▸ Dataset entries
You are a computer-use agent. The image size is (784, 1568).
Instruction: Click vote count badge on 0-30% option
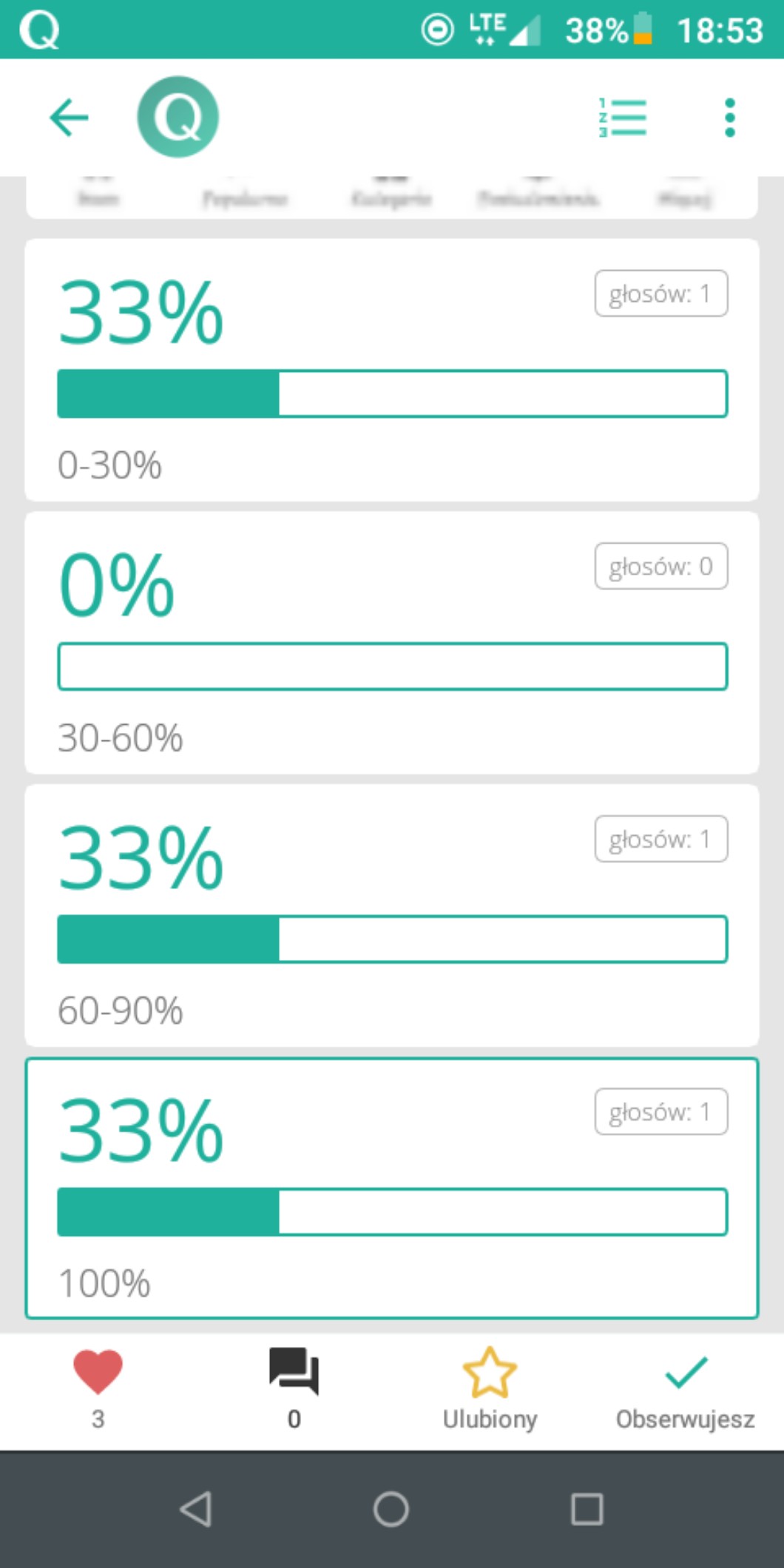(660, 294)
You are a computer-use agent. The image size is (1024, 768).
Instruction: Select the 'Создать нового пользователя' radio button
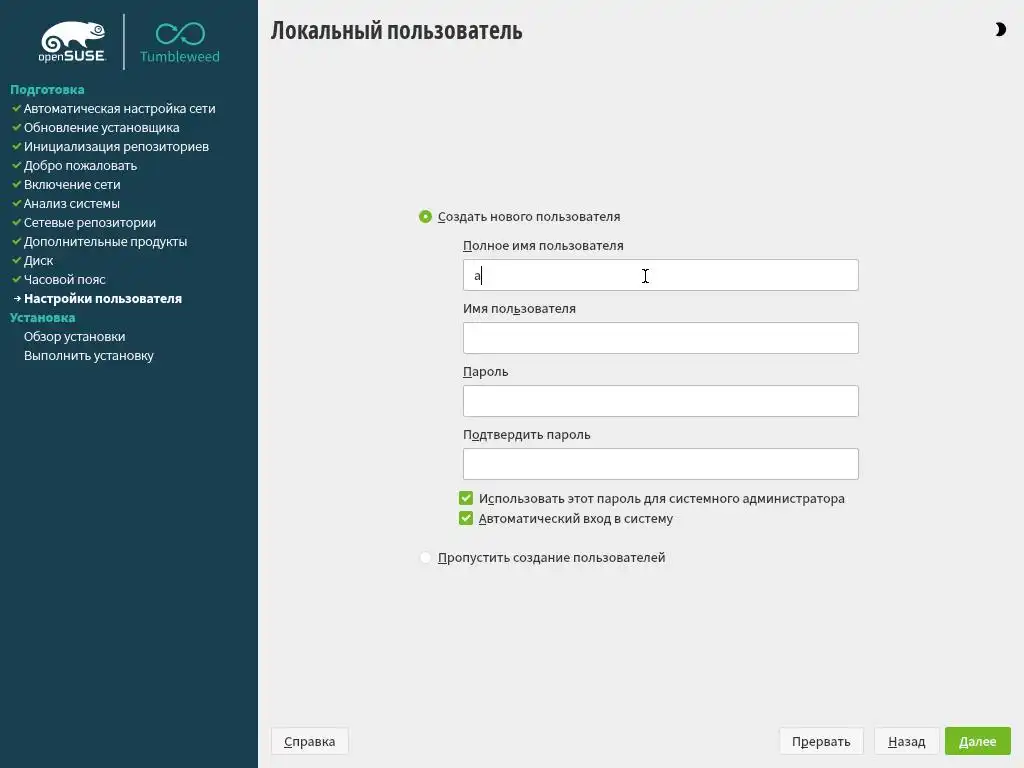[426, 217]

▸ Exercise directions
Scan the entries and show every line in which the word "image" is found.

▸ Result of the task
You are a computer-use agent. The image size is (784, 1568).
You are a computer-use agent. The image size is (1024, 768).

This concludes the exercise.